The Resources class (defined in src/flyte/_resources.py) allows you to specify CPU and Memory using either single values or request/limit ranges.

  • CPU: Accepts int, float, or Kubernetes-style strings (e.g., "500m").
  • Memory: Accepts strings with Kubernetes units (e.g., "1Gi", "512Mi").

To set separate requests and limits, provide a tuple:

# Request 1 CPU (limit 2) and 2Gi memory (limit 4Gi)
flyte.Resources(
cpu=(1, 2),
memory=("2Gi", "4Gi")
)

Allocating Accelerators (GPU, TPU, Neuron)

You can allocate accelerators using three different formats for the gpu parameter:

1. Simple Count

Pass an int to request a generic GPU.

flyte.Resources(gpu=1)

2. String Format (Type and Quantity)

Pass a string in the format "Type:Quantity". The type must match one of the supported Accelerators literals in src/flyte/_resources.py (e.g., T4, L4, A100, H100, V100).

flyte.Resources(gpu="A100 80G:8")

3. Advanced Device Configuration

For complex requirements like MIG partitioning or TPU slices, use the Device helper functions: GPU, TPU, Neuron, AMD_GPU, or HABANA_GAUDI.

# A100 with MIG partitioning (1g.5gb slice)
flyte.Resources(
gpu=flyte.GPU(device="A100", quantity=1, partition="1g.5gb")
)

# Google Cloud TPU v5p with a specific slice
flyte.Resources(
gpu=flyte.TPU(device="V5P", partition="2x2x1")
)

Shared Memory and Disk

  • Disk: Use the disk parameter to request ephemeral storage.
  • Shared Memory (shm): Useful for ML data loading.
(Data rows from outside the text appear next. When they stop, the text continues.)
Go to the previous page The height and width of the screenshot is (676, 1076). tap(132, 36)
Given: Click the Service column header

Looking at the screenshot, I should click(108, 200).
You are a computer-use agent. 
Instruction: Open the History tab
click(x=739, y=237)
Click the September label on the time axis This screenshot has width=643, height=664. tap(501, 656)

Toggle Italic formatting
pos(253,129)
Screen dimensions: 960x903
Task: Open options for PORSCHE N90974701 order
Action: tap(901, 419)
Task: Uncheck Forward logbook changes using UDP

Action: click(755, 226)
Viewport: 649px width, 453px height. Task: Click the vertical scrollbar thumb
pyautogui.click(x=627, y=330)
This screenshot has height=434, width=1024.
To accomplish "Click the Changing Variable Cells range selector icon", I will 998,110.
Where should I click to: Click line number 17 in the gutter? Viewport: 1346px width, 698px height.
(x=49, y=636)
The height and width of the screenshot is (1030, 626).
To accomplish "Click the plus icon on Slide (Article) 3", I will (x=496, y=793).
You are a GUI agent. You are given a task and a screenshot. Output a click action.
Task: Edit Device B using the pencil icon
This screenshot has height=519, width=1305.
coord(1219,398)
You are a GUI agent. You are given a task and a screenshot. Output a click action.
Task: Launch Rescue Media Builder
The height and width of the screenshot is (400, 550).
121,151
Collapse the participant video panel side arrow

Setting shm="auto" automatically requests the maximum shared memory available on the node.
flyte.Resources(
disk="100Gi",
shm="16Gi" # Or "auto"
)

Troubleshooting and Constraints

  • GPU Quantity: When using the Device class or GPU() helper directly, the quantity must be at least 1.
  • Validation: Resources validates that CPU and Memory tuples contain exactly two elements.
  • String Literals: If using the string format for GPUs (e.g., "H100:1"), the device name must exactly match the supported types defined in the Accelerators literal in src/flyte/_resources.py.
  • OOM Recovery: You can use .override() inside a try/except block to retry a task with more memory if it fails with an OOMError.
try:
await my_task()
except flyte.errors.OOMError:
# Retry with more memory
await my_task.override(resources=flyte.Resources(memory="16Gi"))()